(Stored data)
○ ○ ○ ○ ○
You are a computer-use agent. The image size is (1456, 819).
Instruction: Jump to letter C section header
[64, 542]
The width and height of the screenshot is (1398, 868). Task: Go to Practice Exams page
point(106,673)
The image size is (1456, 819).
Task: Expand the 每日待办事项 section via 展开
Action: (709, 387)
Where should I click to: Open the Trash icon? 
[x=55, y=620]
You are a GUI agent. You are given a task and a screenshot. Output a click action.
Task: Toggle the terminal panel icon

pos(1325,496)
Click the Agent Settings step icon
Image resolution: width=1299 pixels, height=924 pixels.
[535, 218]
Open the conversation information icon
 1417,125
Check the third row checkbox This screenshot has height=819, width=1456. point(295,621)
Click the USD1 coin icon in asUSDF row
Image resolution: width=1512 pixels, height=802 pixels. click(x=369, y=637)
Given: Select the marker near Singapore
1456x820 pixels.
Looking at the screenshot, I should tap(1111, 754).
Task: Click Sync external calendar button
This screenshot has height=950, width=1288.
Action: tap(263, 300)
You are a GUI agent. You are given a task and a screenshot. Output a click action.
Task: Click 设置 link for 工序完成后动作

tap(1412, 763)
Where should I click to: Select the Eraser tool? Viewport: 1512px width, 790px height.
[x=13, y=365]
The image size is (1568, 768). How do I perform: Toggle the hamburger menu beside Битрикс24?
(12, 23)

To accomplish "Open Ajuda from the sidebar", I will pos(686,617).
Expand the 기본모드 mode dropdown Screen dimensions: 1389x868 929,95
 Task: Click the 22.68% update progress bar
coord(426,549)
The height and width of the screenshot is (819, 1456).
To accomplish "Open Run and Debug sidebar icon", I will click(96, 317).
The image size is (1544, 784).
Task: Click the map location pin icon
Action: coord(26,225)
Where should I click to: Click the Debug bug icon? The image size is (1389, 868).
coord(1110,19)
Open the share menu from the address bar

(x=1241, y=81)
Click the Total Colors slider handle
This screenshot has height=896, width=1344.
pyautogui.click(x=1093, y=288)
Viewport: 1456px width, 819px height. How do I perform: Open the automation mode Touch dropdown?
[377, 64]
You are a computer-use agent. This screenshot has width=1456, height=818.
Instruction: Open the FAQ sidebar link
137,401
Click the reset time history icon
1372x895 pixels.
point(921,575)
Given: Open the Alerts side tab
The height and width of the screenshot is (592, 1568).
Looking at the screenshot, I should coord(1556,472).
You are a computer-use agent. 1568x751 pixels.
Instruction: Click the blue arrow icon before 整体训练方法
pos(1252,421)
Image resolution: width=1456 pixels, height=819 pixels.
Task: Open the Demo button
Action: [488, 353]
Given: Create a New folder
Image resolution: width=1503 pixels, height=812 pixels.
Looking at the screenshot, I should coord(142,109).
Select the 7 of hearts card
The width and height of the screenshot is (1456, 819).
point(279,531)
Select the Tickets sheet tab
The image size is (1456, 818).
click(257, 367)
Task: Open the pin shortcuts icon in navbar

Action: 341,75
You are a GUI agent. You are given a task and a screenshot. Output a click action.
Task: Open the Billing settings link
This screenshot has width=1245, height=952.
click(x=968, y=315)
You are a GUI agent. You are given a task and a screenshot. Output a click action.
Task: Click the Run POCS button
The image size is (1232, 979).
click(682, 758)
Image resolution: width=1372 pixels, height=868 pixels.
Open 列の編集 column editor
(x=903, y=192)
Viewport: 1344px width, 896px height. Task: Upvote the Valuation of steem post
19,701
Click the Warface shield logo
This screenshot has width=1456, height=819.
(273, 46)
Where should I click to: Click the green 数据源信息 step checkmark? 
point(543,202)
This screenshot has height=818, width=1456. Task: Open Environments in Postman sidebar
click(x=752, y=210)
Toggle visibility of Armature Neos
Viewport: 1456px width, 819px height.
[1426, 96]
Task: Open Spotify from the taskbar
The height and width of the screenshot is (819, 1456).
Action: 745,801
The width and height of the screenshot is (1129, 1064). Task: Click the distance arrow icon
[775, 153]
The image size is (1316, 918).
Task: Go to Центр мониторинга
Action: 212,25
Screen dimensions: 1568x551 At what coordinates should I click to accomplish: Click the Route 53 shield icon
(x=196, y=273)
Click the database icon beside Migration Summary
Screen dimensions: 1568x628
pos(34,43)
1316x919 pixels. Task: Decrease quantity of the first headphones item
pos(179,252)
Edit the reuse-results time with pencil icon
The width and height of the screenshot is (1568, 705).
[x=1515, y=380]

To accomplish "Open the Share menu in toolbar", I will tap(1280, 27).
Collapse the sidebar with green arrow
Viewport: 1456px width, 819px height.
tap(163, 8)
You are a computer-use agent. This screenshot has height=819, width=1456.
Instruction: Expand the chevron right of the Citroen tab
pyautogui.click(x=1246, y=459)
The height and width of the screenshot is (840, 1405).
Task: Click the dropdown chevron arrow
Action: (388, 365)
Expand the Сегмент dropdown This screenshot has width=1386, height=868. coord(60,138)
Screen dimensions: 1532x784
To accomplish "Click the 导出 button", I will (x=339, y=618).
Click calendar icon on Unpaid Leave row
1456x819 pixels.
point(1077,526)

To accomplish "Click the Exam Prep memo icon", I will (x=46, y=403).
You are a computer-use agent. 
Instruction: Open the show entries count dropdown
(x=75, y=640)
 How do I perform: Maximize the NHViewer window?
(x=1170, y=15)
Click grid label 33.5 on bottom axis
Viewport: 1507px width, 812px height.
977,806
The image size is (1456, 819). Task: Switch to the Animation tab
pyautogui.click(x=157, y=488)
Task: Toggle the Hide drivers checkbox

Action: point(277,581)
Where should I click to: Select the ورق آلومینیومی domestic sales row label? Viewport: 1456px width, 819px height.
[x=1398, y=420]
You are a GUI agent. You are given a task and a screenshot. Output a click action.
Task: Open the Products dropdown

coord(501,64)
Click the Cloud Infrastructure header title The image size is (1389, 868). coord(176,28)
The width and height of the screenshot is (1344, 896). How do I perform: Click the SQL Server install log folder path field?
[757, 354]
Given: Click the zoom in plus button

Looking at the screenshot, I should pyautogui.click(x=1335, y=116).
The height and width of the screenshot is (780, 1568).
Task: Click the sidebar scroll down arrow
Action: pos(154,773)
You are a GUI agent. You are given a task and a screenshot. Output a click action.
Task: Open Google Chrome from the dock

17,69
○ ○ ○ ○ ○
● Task statement: The lines sought are those in the data above that include the string "with"; copy each one.

● Answer to this task:
Edit the reuse-results time with pencil icon
Collapse the sidebar with green arrow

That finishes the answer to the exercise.